The roof over option could reduce heating costs for the building, Matt Foster, director of Farmington Parks and Recreation, noted.


In February 2022, the board voted to use remaining American Rescue Plan Act funds for the roof. In July 2021, grant funds that could have been used to install an HVAC system to heat, cool and ventilate the Community Center had to be returned because the roof wouldn’t support the units.

In the late 1990s, a structural analysis of the roof determined it didn’t meet modern snow load requirements. A rubber membrane was installed to stop leaks, but nothing more was done due to the cost.

In 2023, bids to restore the roof were rejected due to their similarity and the almost $2.5 million cost.

Last February, Foster said a company, which he didn’t name then, estimated the cost for a new roof at $1.7 million and about $900,000 for the roof over plan. The latter had not been approved by engineers, he said. In March, the board approved using $20,000 from ARPA funds to determine the cost and scope of repairs.

“I think you guys pretty much touched on everything the other night,” Bell said Tuesday. He was told there were no updates on costs since the last meeting.

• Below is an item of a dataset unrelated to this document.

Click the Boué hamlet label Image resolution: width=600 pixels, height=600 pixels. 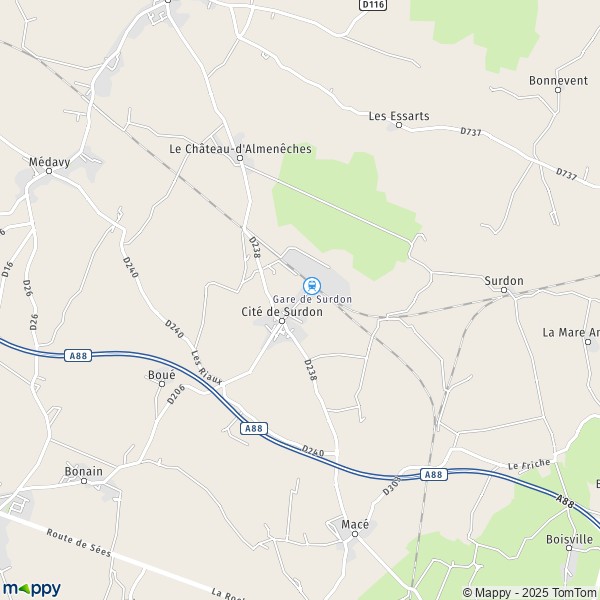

“The next direction we were going to take was meeting with the contractor, designer to move forward with design but then during the design for the $900,000 option they came up with this,” Foster said. Sheridan found this other option, felt there was validity to it and wanted to know which plan to move forward with, he said.


Both options require different work from the two companies, he said. “One requires a lot more from Thad and a lot less from Sheridan, the other requires more from Sheridan, less from Thad.” A decision is needed before designing and getting costs narrowed down, he noted.

Bell said he didn’t think the cost was worth it to melt snow.

“My biggest concern as far as urgency goes is the ARPA funding because I need to have a contract in place before Dec. 31 or we will have to pay that money back,” Town Manager Erica LaCroix said.

“That will hurt,” Selectman Richard Morton said.

A mechanical engineering piece is also needed for the roof over option and those costs aren’t known, LaCroix said. She said she didn’t think the snow melt option was proven, there were a lot of unknowns. “I thought the boiler they were talking about would heat the building, not be two separate boilers,” she said. “We are still going to need another boiler.”

Bell spoke of having the plan and numbers the next time Gabryszewski and Foster came to the board.

Gabryszewski and Jordan should be ready to move forward once a decision is known, Foster said.